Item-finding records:
'''
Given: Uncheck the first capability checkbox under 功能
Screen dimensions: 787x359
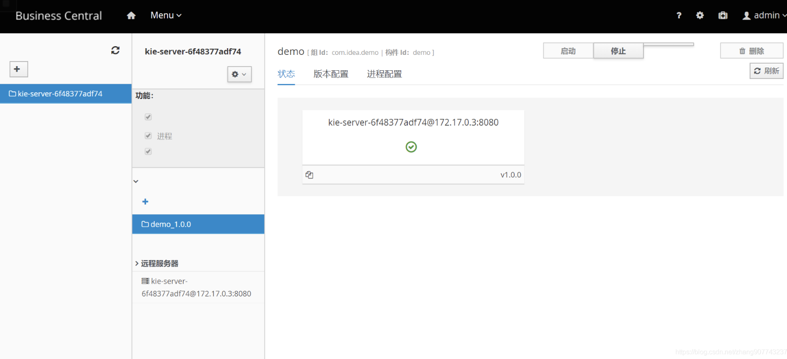Looking at the screenshot, I should pos(148,117).
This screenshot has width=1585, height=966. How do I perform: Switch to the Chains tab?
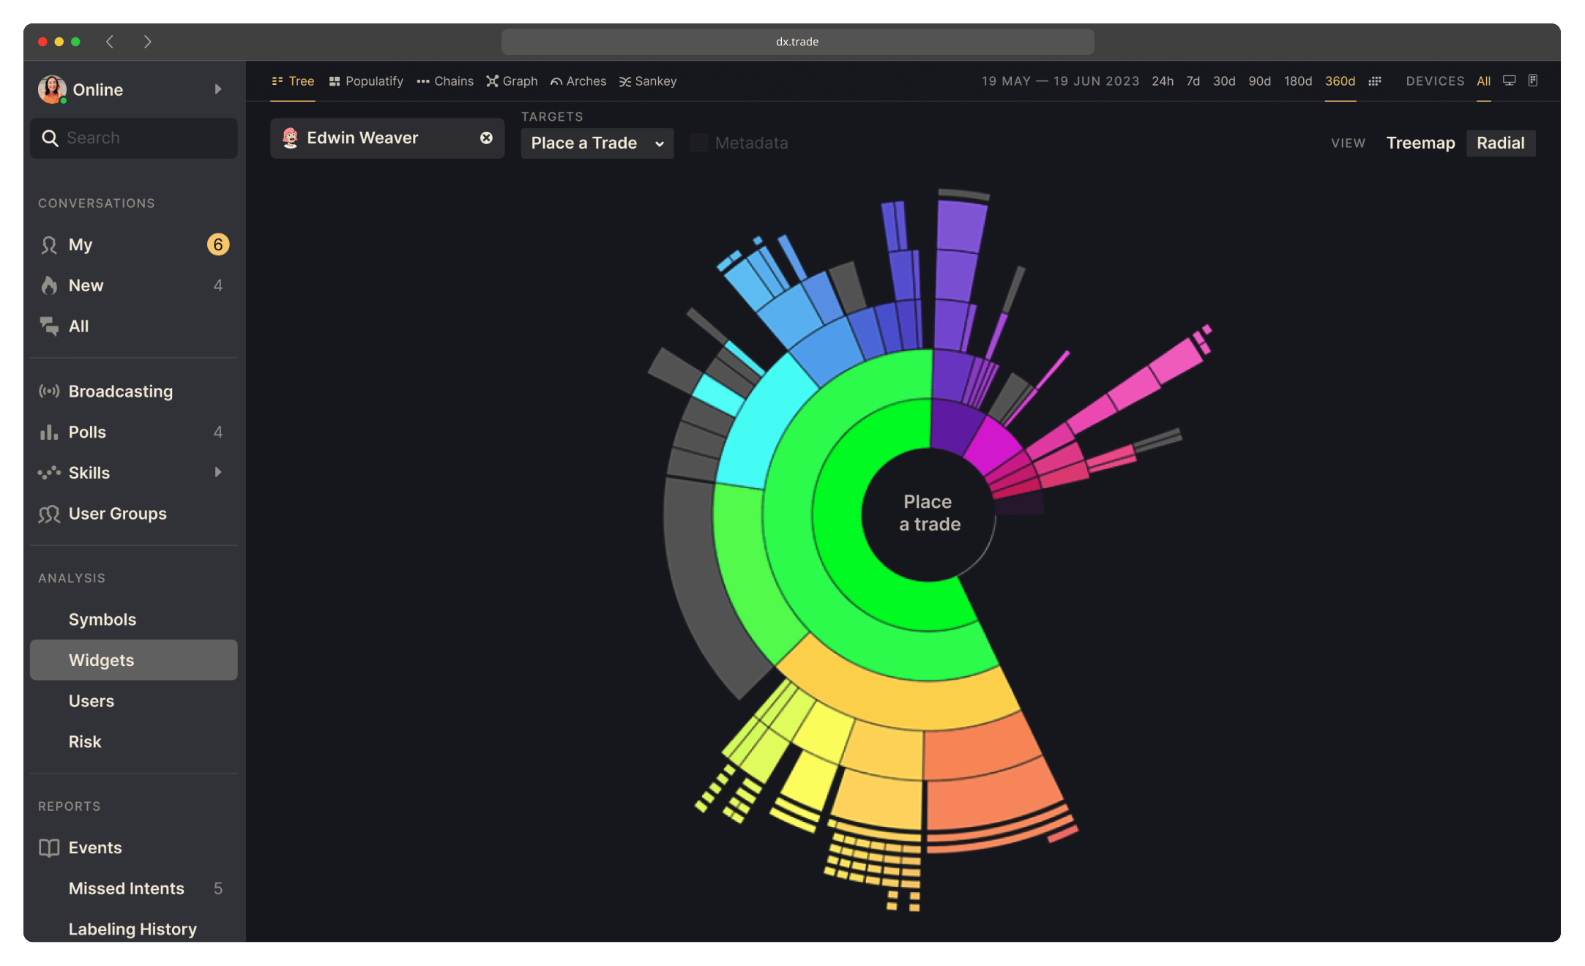pyautogui.click(x=445, y=81)
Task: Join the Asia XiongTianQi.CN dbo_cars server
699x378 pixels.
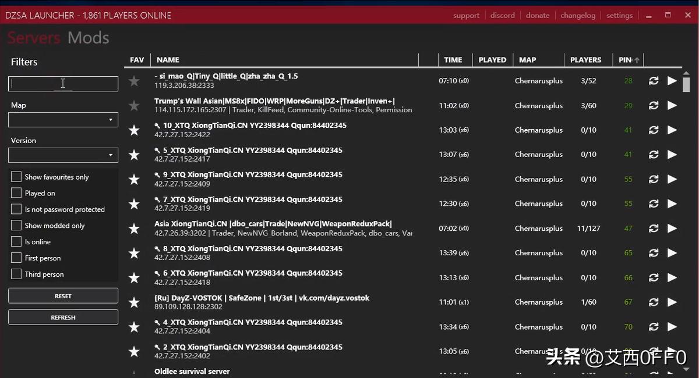Action: point(672,229)
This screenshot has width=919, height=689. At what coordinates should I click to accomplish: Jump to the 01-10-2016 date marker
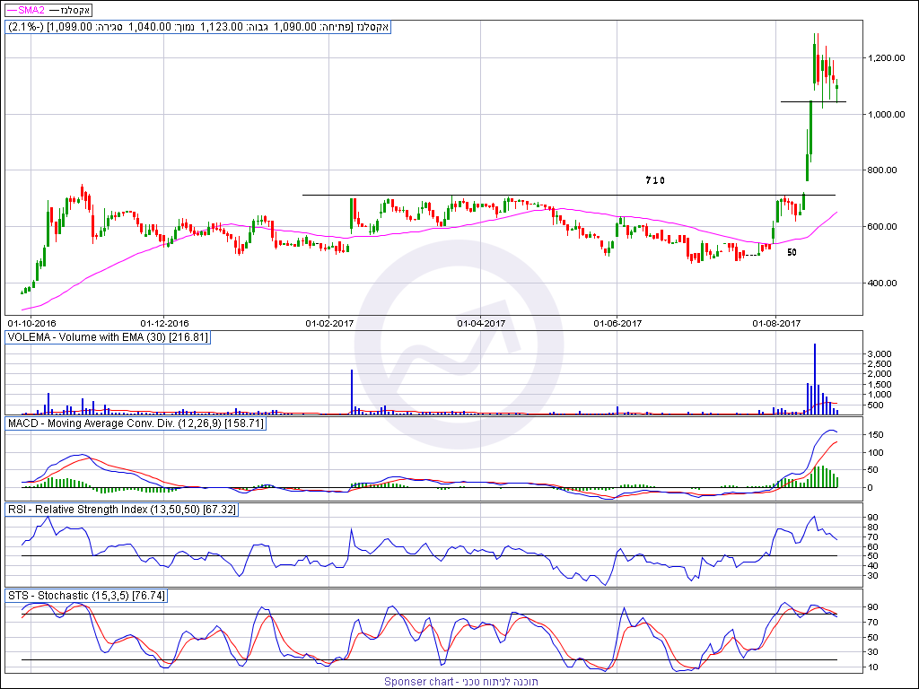(31, 322)
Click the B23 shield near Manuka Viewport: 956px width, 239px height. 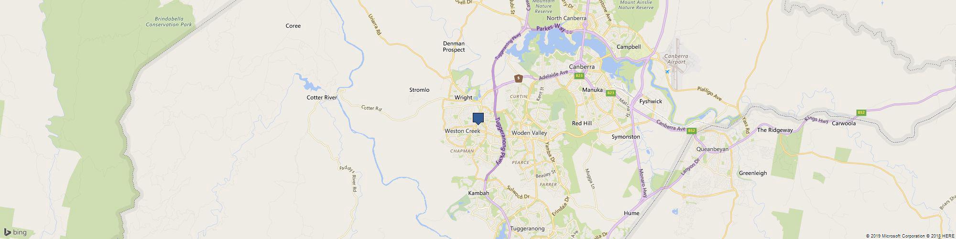(610, 93)
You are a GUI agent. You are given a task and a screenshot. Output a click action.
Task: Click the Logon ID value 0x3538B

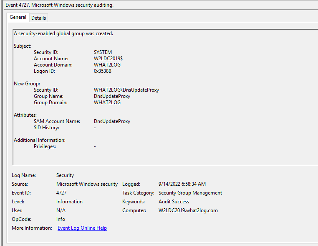pos(103,71)
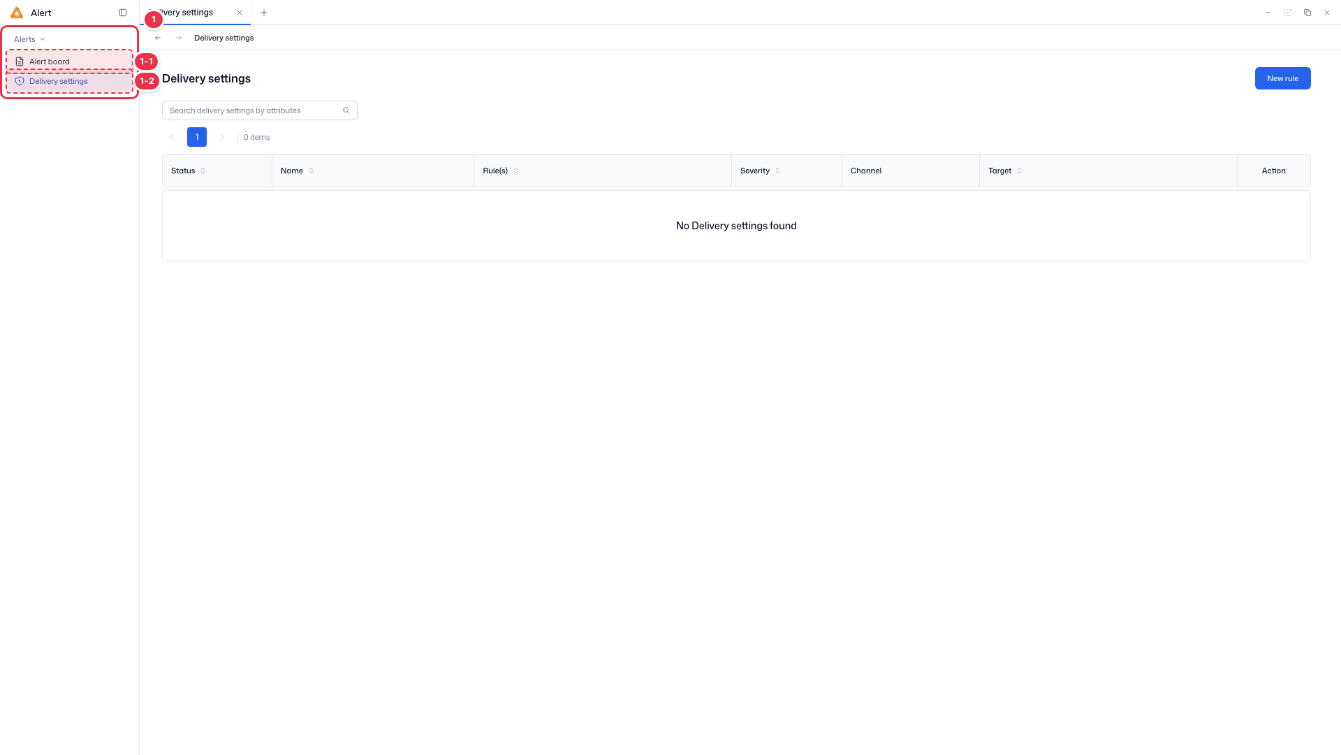Collapse the sidebar panel icon
Screen dimensions: 1341x755
pyautogui.click(x=123, y=13)
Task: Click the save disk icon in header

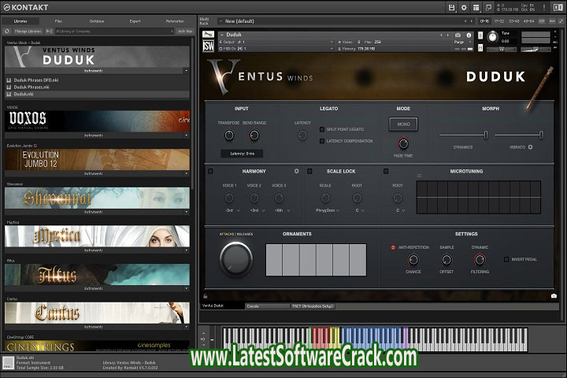Action: click(450, 7)
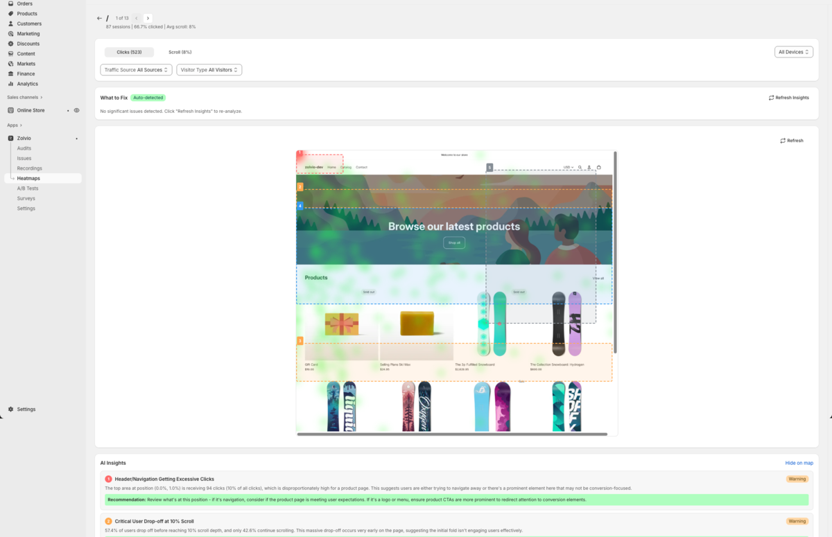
'''
Format the lines from the start of the records through the line containing "Action: point(672,229)" as a JSON list of strings, one string per line, with blank lines left out. Omit the pictures from the answer.

■ **Expected output**
[
  "Given: Uncheck the first capability checkbox under 功能",
  "Screen dimensions: 787x359",
  "Looking at the screenshot, I should pos(148,117).",
  "This screenshot has width=1585, height=966. How do I perform: Switch to the Chains tab?",
  "pyautogui.click(x=445, y=81)",
  "Task: Join the Asia XiongTianQi.CN dbo_cars server",
  "699x378 pixels.",
  "Action: point(672,229)"
]